Latihan Singkat –
Ubah paragraf yang diawali "Menurut ulama Hanafi, orang yang seharusnya menjawab" dalam teks tentang menjawab adzan menjadi daftar singkat yang tetap memuat fakta-fakta utamanya.

Dokumen –
Menurut jumhur ulama, semua orang yang mendengar adzan hendaklah menjawabnya, meskipun dia seorang yang junub, haid, nifas, sedang thawaf fardhu ataupun thawaf sunnah. Bahkan, seseorang yang melakukan jimak hendaknya menjawab selesai persetubuhan. Begitu juga sesudah buang air dan sesudah shalat, selagi tidak ada jarak waktu pemisah yang lama dengan adzan.
Menurut ulama Hanafi, orang yang seharusnya menjawab adzan adalah siapa saja yang mendengar adzan, walaupun dia seorang yang sedang dalam keadaan junub. Tetapi bagi orang yang dalam keadaan haid, nifas, orang yang sedang mendengar khotbah, atau sedang shalat jenazah, semasa bersetubuh, sedang dalam bilik air, sedang makan, mengajar sesuatu ilmu dan belajar, tidak perlu menjawab adzan. Tetapi orang yang sedang membaca Al-Qur'an hendaklah menjawab. Sebab, masih ada waktu lain untuk membaca Al-Qur'an, dan mengulangi bacaan Al-Qur'an akan mendapat pahala.
Menurut ulama Hanafi, ketika mendengar adzan disunnahkan berdiri. Yang lebih baik lagi adalah bagi orang yang sedang berjalan, hendaklah berhenti supaya dapat menjawab di satu tempat saja.

Entri Terambil –
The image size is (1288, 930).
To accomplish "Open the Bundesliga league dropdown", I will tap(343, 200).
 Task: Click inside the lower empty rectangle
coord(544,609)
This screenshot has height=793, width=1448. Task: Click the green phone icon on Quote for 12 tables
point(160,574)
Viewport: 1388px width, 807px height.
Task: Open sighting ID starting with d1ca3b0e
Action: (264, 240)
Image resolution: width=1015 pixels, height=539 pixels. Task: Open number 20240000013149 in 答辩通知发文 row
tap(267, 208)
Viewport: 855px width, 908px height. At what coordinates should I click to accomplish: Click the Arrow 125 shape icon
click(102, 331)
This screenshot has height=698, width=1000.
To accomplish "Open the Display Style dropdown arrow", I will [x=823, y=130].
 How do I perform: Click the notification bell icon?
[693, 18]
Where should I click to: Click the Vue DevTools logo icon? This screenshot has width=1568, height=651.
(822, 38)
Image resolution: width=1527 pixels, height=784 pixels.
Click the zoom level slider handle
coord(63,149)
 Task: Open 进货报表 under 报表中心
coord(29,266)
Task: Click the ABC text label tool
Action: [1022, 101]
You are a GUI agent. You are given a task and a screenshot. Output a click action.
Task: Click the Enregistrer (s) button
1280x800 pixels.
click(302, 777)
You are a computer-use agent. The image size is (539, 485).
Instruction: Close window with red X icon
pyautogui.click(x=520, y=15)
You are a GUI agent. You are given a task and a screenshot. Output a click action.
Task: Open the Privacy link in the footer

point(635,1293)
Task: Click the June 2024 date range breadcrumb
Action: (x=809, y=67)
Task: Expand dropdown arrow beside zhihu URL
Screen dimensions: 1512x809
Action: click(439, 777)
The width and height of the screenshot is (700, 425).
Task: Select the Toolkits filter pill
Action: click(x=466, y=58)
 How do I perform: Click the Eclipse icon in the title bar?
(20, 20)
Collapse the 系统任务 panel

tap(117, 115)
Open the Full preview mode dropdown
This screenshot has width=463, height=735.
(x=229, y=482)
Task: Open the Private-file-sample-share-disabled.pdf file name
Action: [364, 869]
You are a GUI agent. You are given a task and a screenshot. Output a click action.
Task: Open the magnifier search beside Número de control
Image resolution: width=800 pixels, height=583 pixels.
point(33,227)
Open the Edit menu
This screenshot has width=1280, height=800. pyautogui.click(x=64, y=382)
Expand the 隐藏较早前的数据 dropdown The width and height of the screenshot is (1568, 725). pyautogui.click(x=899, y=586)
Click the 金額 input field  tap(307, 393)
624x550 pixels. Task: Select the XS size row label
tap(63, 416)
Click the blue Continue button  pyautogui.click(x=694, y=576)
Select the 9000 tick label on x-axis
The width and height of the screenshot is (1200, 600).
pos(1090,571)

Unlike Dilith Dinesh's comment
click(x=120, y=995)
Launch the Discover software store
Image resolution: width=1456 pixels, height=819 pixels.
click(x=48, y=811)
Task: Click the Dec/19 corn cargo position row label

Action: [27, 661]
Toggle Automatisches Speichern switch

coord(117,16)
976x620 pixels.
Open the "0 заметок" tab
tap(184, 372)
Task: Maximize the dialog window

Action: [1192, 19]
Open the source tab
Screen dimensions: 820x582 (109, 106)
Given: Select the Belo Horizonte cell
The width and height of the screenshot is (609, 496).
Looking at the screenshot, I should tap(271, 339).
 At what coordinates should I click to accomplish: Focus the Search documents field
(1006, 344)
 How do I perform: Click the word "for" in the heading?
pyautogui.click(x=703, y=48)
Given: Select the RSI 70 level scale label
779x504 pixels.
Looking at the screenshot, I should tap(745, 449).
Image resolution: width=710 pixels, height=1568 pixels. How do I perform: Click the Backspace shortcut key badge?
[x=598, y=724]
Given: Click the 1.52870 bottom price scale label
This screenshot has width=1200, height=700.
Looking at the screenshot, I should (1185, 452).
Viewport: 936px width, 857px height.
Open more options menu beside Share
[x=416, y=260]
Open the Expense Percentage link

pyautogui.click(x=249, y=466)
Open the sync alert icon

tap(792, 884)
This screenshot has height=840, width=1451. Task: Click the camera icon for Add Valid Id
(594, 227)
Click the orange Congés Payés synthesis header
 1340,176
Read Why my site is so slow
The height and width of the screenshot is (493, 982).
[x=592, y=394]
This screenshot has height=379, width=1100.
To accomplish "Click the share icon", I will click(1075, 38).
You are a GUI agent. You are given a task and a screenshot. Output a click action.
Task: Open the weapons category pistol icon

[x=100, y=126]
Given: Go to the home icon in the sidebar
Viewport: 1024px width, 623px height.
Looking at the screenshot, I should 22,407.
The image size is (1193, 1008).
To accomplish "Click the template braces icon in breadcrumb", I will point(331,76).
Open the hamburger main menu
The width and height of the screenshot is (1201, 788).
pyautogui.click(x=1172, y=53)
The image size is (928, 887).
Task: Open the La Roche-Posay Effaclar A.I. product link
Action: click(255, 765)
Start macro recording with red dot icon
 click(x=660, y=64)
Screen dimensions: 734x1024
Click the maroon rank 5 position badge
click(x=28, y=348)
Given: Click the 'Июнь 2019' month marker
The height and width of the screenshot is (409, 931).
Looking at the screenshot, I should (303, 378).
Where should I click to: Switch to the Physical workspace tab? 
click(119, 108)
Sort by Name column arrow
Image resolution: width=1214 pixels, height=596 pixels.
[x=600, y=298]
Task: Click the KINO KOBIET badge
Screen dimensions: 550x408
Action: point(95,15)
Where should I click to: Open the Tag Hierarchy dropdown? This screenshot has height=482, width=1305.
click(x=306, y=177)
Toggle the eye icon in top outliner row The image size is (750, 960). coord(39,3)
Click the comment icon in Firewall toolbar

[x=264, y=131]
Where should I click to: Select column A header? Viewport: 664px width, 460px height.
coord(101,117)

Jawaban Latihan –
- Menurut ulama Hanafi, siapa saja yang mendengar adzan seharusnya menjawabnya, termasuk orang yang sedang junub.
- Yang tidak perlu menjawab adalah orang yang sedang haid atau nifas, mendengar khotbah, shalat jenazah, bersetubuh, berada di bilik air, makan, atau mengajar dan belajar ilmu.
- Orang yang sedang membaca Al-Qur'an hendaklah menjawab. Alasannya, masih ada waktu lain untuk membaca Al-Qur'an, dan mengulangi bacaannya tetap mendapat pahala.